In the wake of the Philando Castile and Alton Sterling shootings, life as we know it has gone backwards. This is not the America that many of us want our children to know and relate to, yet the Castile and Sterling shootings leave us little choice but to have conversations with our kids. What should I as a black man say to my children?
That is just one of the questions that I am left with in the wake of the Philando Castile and Alton Sterling shootings. Both shootings offer two different messages, mixed messages in fact.
The first message is to not assault or assassinate police officers. It justifies the narrative that we will present a threat. The despicable actions which took place in the Dallas shootings does nothing in repairing the communities that are broken. It only tears us apart.
The next message is to never fight, or argue with officers of the law. Do not resist. It can lead to your demise as we have learned from Alton Sterling and countless others. I must remind my children that even if you know the law and have a clear understanding of your rights, speaking out on your civic liberties can result in death. What they see all the time, the true interpretation of the rules, they do not necessarily apply to them because they come across as threatening. Asking police officers what you were pulled over for comes across as threatening when you are a black person.
Some may dispute this and deem it as non-factual. Explain why in the recent shootings of young black men and women, most of the alleged crimes being committed are misdemeanor offenses and traffic stops. No one should ever have to die for selling loose cigarettes and bootleg music (courtesy of the Washington Post) as Eric Garner and Alton Sterling did. The question is raised why were they not working regular wage jobs. The ignored answer is jobs are not plentiful once you have a criminal record as a minority.
Jobs are not plentiful for minorities without a criminal background. Higher education is no longer affordable. And while it is the norm to go to college, the idea of long-term debt is not flattering to most people who fear that their education is not enough to land a top job in their choice of careers.
This leaves fewer options at employment and fewer minorities in the position where they can hire other minorities. It honestly takes too long to get to the top of the mountain, and if you are a minority, your work is twice as hard. Many adopt a hustle, and those who do not, those who are lucky to land employment adopt an inferiority complex.

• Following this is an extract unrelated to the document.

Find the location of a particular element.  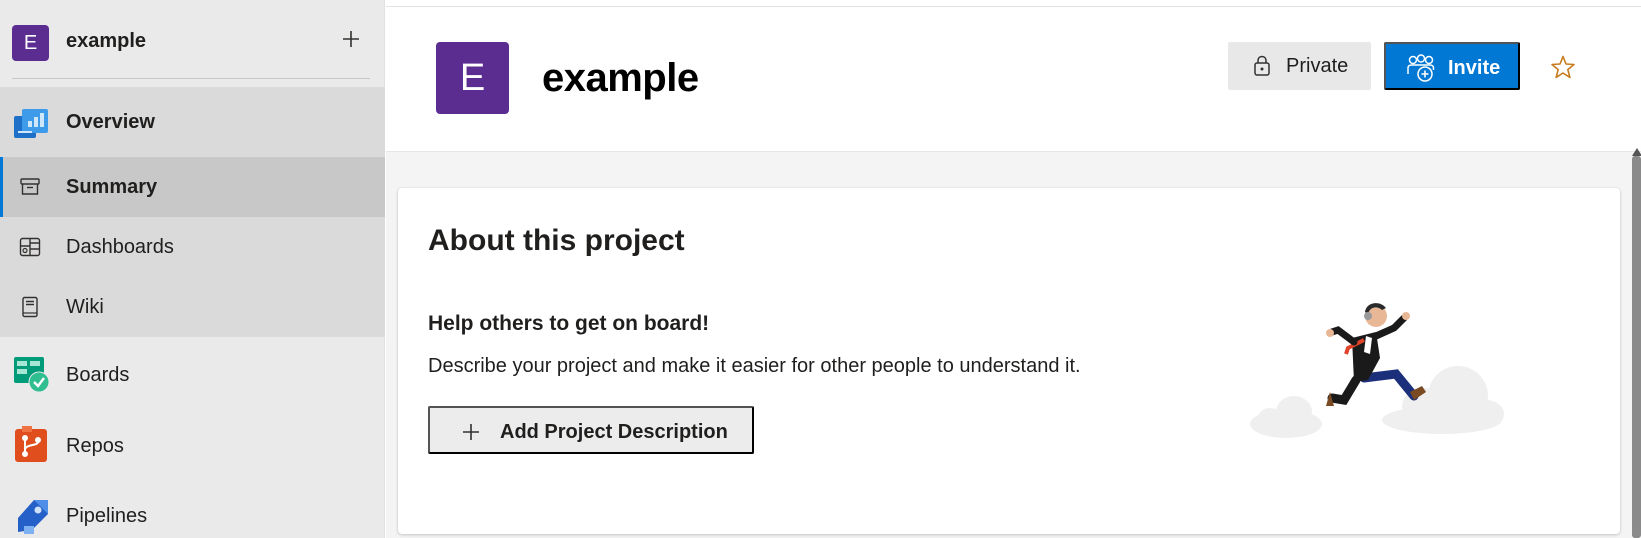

Should I tell my children to keep climbing that mountain, realizing how hard it is to get there? Most of us never get anywhere near the halfway point of the top. That is due to the hiccups that life presents to us regularly. For Philando Castile, it is likely that he was nearing his halfway mark before he was shot to death.
Philando Castile obeyed the rules. He obeyed the commands of the police officers who pulled him over, for all things a busted taillight. Once the officers were informed that Castile had a license to carry a concealed weapon, they should have been put at ease. If Philando Castile was of a race whom the officers could identify with, panic would not have existed. Proper judgement would have been used and Castile would have been free to go with a warning to get the cover to his taillight fixed.
Because Philando Castile legally obtained a firearm, that does not make him a threat. It makes him a person who, like many others, some who look like him and others who do not want to exercise their 2nd Amendment rights. It is the same 2nd Amendment rights which people rally to hold onto on a daily basis. And it should not matter which color of skin you bear.
Should I tell my children that by not resisting, you can still be killed by officers who took an oath to serve and protect them? That is what happened Philando Castile.
I wish that I can share with my children how afraid I am. How I fear for my life and theirs. How I cannot fully protect them even when they follow the rules. Those rules which should apply to all, yet they do not.
I wish that I can explain to them that while all lives matter, we must focus on the lives of our own. As a black man I am always asked to assimilate or deny that of which I am in order fit in a society where there are still people who refuse to accept me. My culture and history is stripped down to the bare minimums. As a black man, when I choose to love myself, I cannot do so without the inclusion of others. No one else is asked of this.
I mourn the death of Philando Castile and Alton Sterling who died at the hands of police officers. I am then told of the black on black crime that ruins my community more so than the police who are videotaped killing black men and women. There is a problem with black on black crime. As the opportunities for employment and education are diminished in the black community, crime has risen. That does not mean we devalue ourselves. It is the opposite. We celebrate employment and higher education because it is becoming extinct in our neighborhoods. Those which are second nature to most people, are celebratory accomplishments in the black community. Yet, we all are afraid.
We are afraid because nowhere are we safe. Our community houses those who will take down anyone who is inspired to climb. That includes the citizens and the police officers who patrol our streets.
What do I tell my children when the one bit of solitude we are supposed to have are also a constant in our continued demise? This is where I am as a black man in the wake of the Philando Castile and Alton Sterling shootings.